Tetap saja dipingpong oleh Pemkab Buleleng. Kini, tak jauh berbeda nasib mereka dipingpong kembali kepada pemerintah provinsi.
“Kami sudah melayangkan surat ke bupati Buleleng, tetapi diterima Asisten I. Kami disarankan agar penyelesaiannya ke pemerintah provinsi.
Giliran mengirim surat audiensi ke gubernur terpilih Wayan Koster, tertanggal surat 7 Mei 2019. Tapi, sampai sekarang belum ditanggapi sama sekali. Padahal dalam surat tersebut audiensi pada 15 Mei 2019,” terangnya.
Untuk lahan yang digarap dikatakan Kisid sekarang hanya diberikan untuk mengolah, namun tidak menguasai.
“Itu yang kami tanyakan status dan kelanjutan. Kami ingin adanya kepastian hukum. Kami ini ibarat nyantol di lahan tersebut. Karena hingga saat ini ganti rugi lahan transmigrasi di Timor-Timur belum diberikan ganti,” imbuhnya.
Sementara itu, Koordinator Konsorsium Pembaruan Agraria (KPA) Wilayah Bali selaku pendamping pengungsi eks Timor-Timur Ni Made Indrawati menjelaskan
perkara pengungsi eks Timor-Timur menuntut agar lahan mereka diganti oleh pemerintah ketika ditinggalkan, karena Timor-Timur keluar dari NKRI kelanjutan belum nyata saat ini.

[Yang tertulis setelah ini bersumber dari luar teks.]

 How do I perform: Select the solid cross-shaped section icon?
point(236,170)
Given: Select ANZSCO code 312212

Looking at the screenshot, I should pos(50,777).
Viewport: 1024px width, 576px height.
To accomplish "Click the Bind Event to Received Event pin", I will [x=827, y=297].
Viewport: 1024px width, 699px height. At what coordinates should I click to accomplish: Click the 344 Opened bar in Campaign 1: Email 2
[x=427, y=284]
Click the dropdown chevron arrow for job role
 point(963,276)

Diakui Indrawati memang sempat difasilitasi pihak Balai Perhutanan Sosial dan Lingkungan Hidup (BPSLH) sejak tahun 2018 lalu, terkait masalah lahan tersebut.

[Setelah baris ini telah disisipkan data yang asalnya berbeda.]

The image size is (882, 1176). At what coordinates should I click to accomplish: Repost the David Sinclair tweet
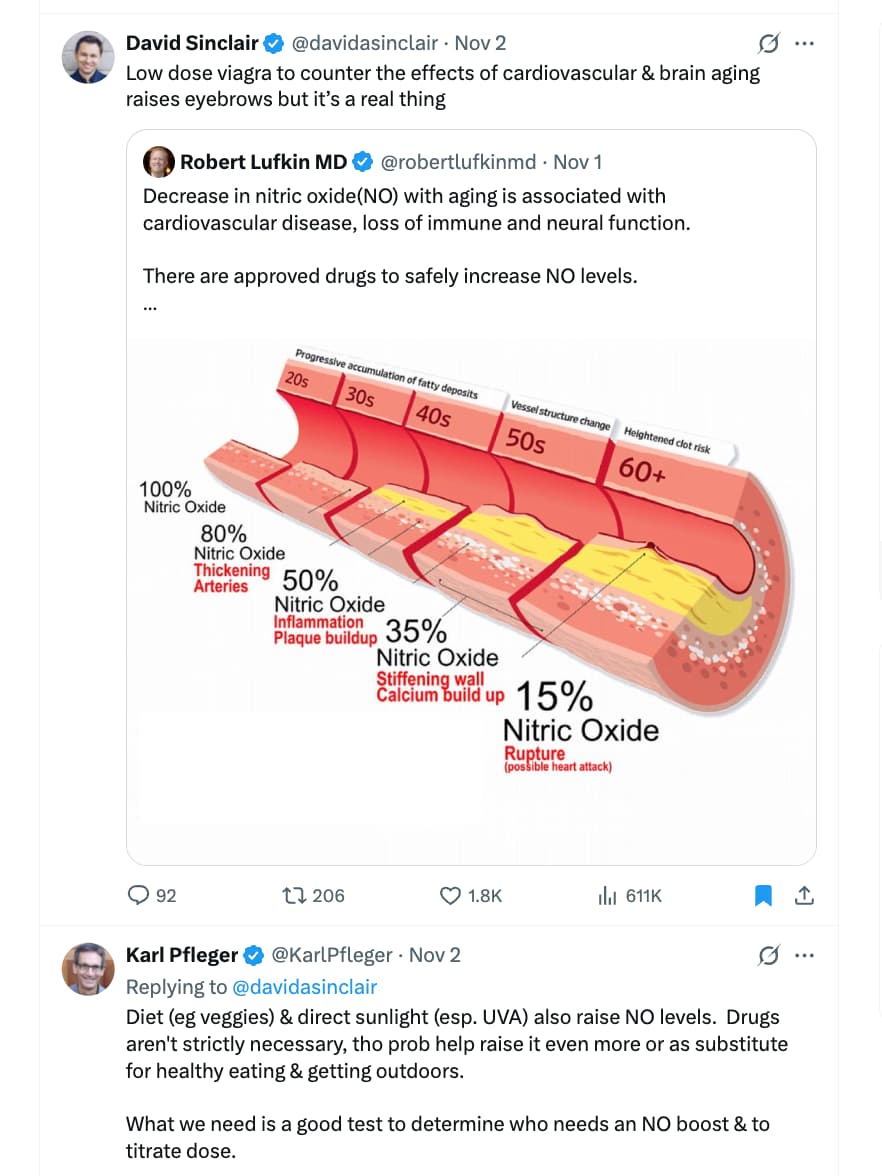(294, 895)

“Sejatinya yang diinginkan pengungsi eks hak ganti rugi kepemilikan atas lahan transmigrasi di Timor Leste. Mereka meminta tanah seluas 72,02 hektare dari 107 kepala keluarga yang menempati daerah tersebut,” bebernya.

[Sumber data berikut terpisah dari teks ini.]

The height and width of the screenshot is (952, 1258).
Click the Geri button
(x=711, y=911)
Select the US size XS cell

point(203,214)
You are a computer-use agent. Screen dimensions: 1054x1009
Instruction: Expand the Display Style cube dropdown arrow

Tetapi kawasan lahan pertanian yang dikelola merupakan kawasan hutan produksi terbatas (HPT) yang dikelola oleh UPTD KPH di bawah Pemprov Bali.
“Karena kebetulan saya yang mendampingi Nengah Kisid sebagai tim kerja pengungsi eks Timtim asal Bali,” ujar Indrawati.
Dari hasil audiensi dengan Dinas Kehutanan dikatakan bahwa Dinas Kehutanan tidak berani memberikan lahan tersebut.
Dengan alasan hutan di Bali sekarang sudah kurang dari 30 persen dari luas daratan. Dan, saat ini yang masih tersisa hanya 23,5 persen saja. Rumit, memang.
“Alasan lain juga pihak Dinas Kehutanan meminta lahan pengganti, bahwa lahan seluas 72,02 hektare diberikan kepada pengungsi eks Timtim. Mereka minta tukar guling,” ucapnya.
Dituturkan Indrawati, jika di kilas balik sejatinya dulu tahun 2000 pemerintah provinsi dan kabupaten yang memberi rekomendasi untuk menempati lahan tersebut.
Namun, sekarang mereka seperti lepas tangan ketika eks Timtim mengajukan permohonan atas tanah tersebut untuk mengganti lahan transmigrasi yang ditinggalkan.
“Harapan kami supaya pemerintah memberikan legalitas atas tanah yang digarap eks Timtim agar menjadi hak milik,” pungkasnya. (*)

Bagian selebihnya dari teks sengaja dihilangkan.